There’s not a lot ESPN can do about the makeup of the final table, and they don’t appear to be ready to change the format of their broadcasts to make them shorter. Moreover, they’ve been happy with flat numbers in the post-Black Friday era, so the chances of major changes to the WSOP formula mean we’ll probably see a similar format through 2017, when the network’s contract to air WSOP coverage comes to an end. But a look at the rest of the shows that finished ahead of the WSOP this Tuesday in the top 100 cable TV programs gives a couple of hints as to how some other enterprising producers could turn a poker-related property into something a more mainstream audience will actually want to watch.

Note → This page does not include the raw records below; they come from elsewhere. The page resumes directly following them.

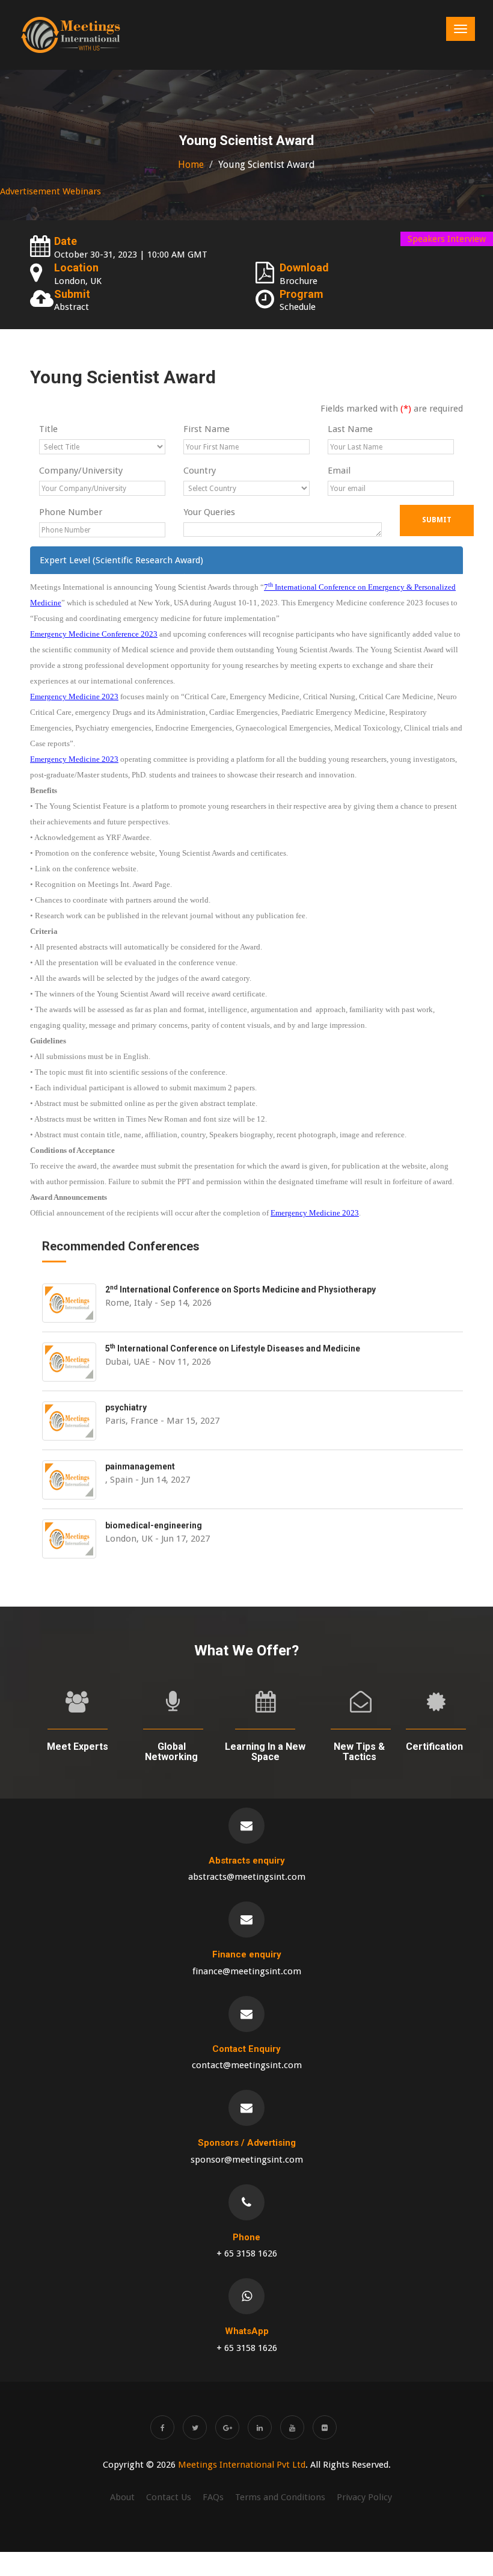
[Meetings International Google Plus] (227, 2427)
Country (199, 470)
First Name (206, 429)
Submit (437, 520)
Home (191, 164)
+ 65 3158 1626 (246, 2253)
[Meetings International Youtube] (292, 2427)
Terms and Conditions (280, 2497)
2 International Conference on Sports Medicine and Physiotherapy (240, 1289)
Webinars (82, 191)
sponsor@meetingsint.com (247, 2159)
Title (48, 429)
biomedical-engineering (153, 1525)
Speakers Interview (447, 238)
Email (339, 470)
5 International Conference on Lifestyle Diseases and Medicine (232, 1348)
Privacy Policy (364, 2497)
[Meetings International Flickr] (325, 2427)
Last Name (350, 429)
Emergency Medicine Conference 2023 (94, 633)
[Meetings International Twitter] (195, 2427)
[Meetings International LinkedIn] (260, 2427)
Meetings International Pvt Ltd (241, 2464)
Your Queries (209, 512)
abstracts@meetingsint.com (246, 1876)
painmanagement (140, 1466)
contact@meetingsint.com (247, 2065)
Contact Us (168, 2497)
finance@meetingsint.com (246, 1971)
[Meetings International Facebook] (162, 2427)
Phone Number (70, 512)
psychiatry (126, 1407)
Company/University (81, 470)
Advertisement (30, 191)
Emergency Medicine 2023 (74, 696)
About (122, 2497)
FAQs (213, 2497)
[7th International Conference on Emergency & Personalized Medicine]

Sons Of Anarchy – 4.38 million, 2.2 rating
The top-rated show on Tuesday night was FX’s Sons Of Anarchy. The latest episode of the drama about a California motorcycle gang, now in its seventh season, drew close to four times as many viewers as the WSOP finale. If viewers want to see more colorful characters and crime, a lightly fictionalized version of the lives of the Binion family, founders of the WSOP, would give them plenty of both – after all, father Benny only left Dallas for Las Vegas when the sheriff he’d had in his pocket lost the election and two reformers took over the District Attorney’s office.
The Big Bang Theory – 2.373 million, 0.9 rating
Re-runs of this long-running sitcom about a bunch of nerds grabbed five of the top 10 ratings for all of cable TV on Tuesday, with the most-watched of them seen by twice as many people as the WSOP. Given that all the outlaws and loudmouths are gone from poker and the game is beginning to be dominated by “nerds and mathletes,” as one friend of mine describes them, it’s hard to know what additional lessons to take from The Big Bang Theory. Maybe the best is to make people laugh – perhaps by upgrading the WSOP from a guy who ”>says he once suffered through three laughless years before giving up on stand-up comedy to one who has produced comedy for MadTV and Funny Or Die? (Or if you’re a traditionalist, like the latter himself, maybe just let the latter write for the former.)

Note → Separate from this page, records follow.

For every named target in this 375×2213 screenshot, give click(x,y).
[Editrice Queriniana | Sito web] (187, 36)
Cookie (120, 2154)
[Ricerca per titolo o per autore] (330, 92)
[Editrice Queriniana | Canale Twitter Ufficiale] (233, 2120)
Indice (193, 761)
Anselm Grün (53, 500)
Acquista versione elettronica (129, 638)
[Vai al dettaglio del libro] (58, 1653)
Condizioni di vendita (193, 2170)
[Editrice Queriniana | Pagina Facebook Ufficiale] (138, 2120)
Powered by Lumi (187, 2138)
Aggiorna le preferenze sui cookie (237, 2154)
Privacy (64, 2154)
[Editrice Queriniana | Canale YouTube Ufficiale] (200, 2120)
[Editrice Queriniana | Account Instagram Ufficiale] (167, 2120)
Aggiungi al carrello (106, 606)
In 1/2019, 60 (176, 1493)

Real Housewives of New Jersey – 1.634 million, 0.7 rating
With 50 percent more viewers than the WSOP, this reality show about wealthy “housewives” is a spinoff of a franchise that has shown America the pampered lives of rich women living in major metropolitan areas since 2009. If all you want to do is match their banality, plenty of high-rollers in New Jersey and other poker centers have “girlfriends” who can probably quote you an on-camera rate. But if you wanted to do one better, you could make a reality series about the women who make a living playing cash-game poker in New Jersey, Los Angeles, Las Vegas, New England, or any other place where grinding to pay the bills is a possibility. There are plenty of them out there, and they’re bound to be a lot more interesting than any housewife since they live by their wits in a male-dominated world.
Law & Order: Special Victims Unit – 1.23 million, 0.4 rating
There’s a hunger among the American TV-watching audience for dark crime stories, as the popularity of a marathon of Law & Order: SVU on Tuesday show – almost every single episode was more highly rated than the WSOP. Sadly enough, there enough such stories around the poker world to put together a full season of a Law & Order-like crime anthology series. Sometimes a poker player meets an untimely end, like Mehmet Hassan, who was murdered after being lured into a premeditated burglary. Other times it’s the poker player on the wrong side of the law, like Ernie Scherer, who was tried and convicted of murdering his parents, or Marcus Bebb-Jones got 20 years for murdering his wife, whose body wasn’t found until seven years after she disappeared.